К тому времени, когда Рэйчел свернула с дороги, я так и не сумел связаться с Ланди. Теперь мы ехали среди кустов переросшей ежевики по колее, которая уперлась в обветшалый дом. Когда я его увидел, нехорошее предчувствие во мне еще усилилось. Это было высокое, но с неудачными пропорциями кирпичное строение; стекла в окнах потрескались, и их забили досками. Дом окружали старые деревья, обрамляя шишковатыми стволами и мертвыми ветвями.
Рэйчел заглушила мотор, и некоторое время тишину нарушал только стук дождя по крыше машины. Затем она повернулась к сидящему позади Эдгару.
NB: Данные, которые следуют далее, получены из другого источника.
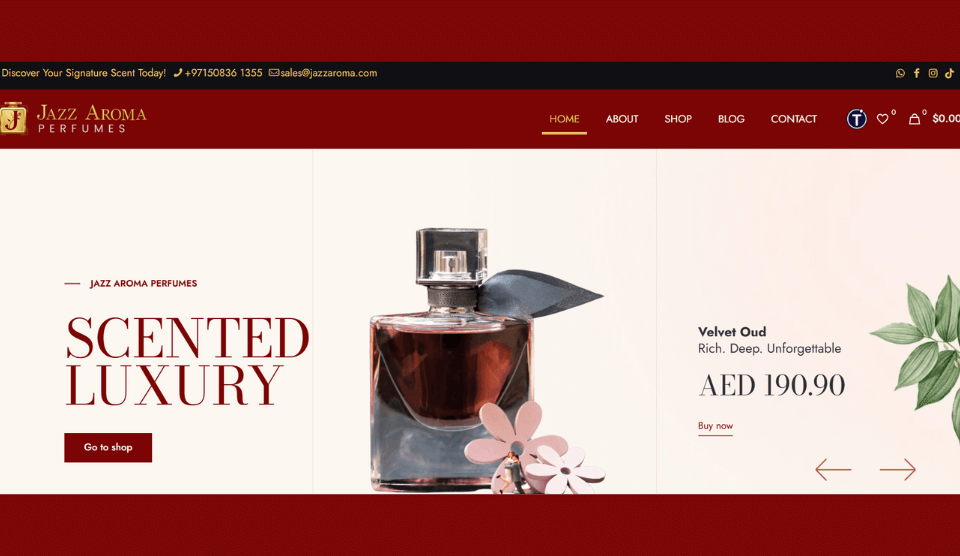Show previous slide with left arrow
The image size is (960, 556).
point(833,470)
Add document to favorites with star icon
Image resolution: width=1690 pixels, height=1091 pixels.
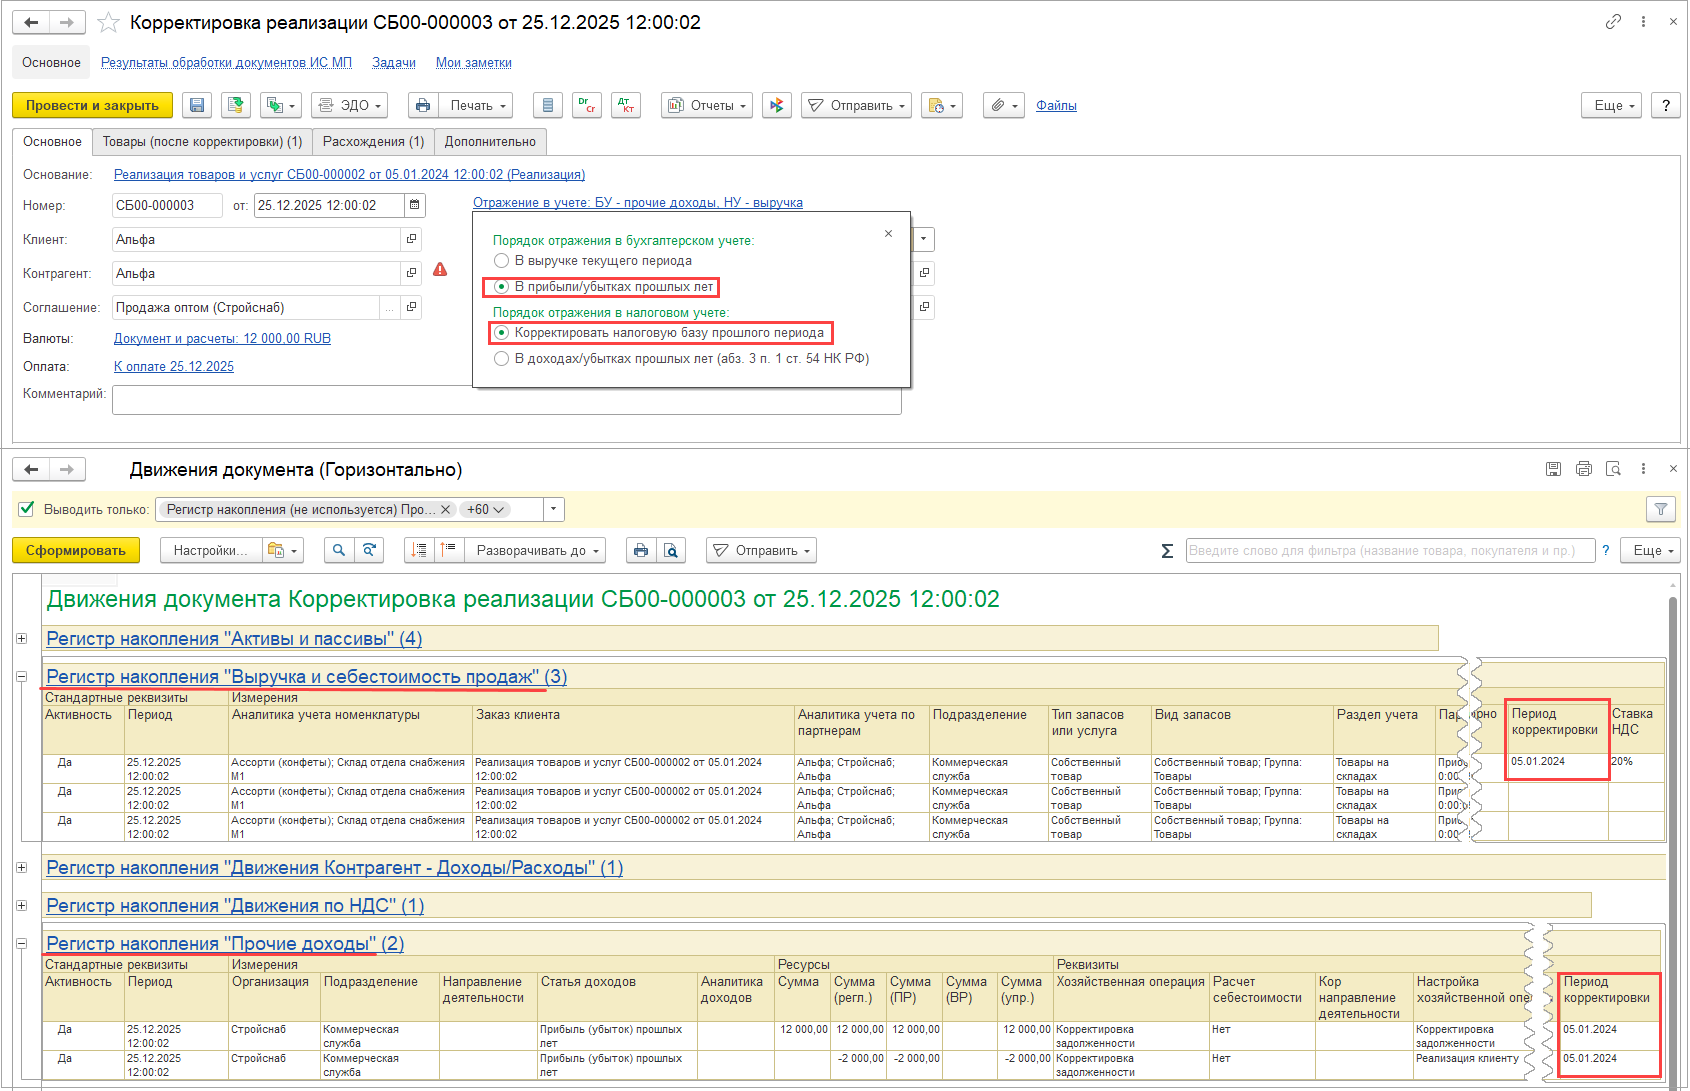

Он не шевелился весь путь и теперь не проявил ни малейшего желания двигаться.
– Приехали, Эдгар. Ты дома. – Ответа не последовало. – Хочешь выйти?
Он помотал головой и обхватил себя руками. Рэйчел тревожно посмотрела на меня.
– Почему? Что не так?
Эдгар сжался сильнее, упершись в грудь подбородком, чтобы не видеть темного дома.
– Пусть посидит здесь, – предложил я, окидывая взглядом безжизненный коттедж. – У вас есть фонарь?
Фонарь был в моем телефоне, но он светил неярко, и я бы предпочел оставить трубку для других целей. Рэйчел порылась в бардачке и достала тяжелый фонарь в резиновом кожухе. Я ничего не стал говорить, когда она вместе со мной вылезла из «Лендровера». Понимал: уговаривать бесполезно, да и оставлять ее наедине с Эдгаром не хотел. Собирался предложить запереть его в машине, пока мы будем в доме, но она сообразила без меня. Если Эдгар и слышал щелчок дверного замка и понял, что это означает, вида он не подал.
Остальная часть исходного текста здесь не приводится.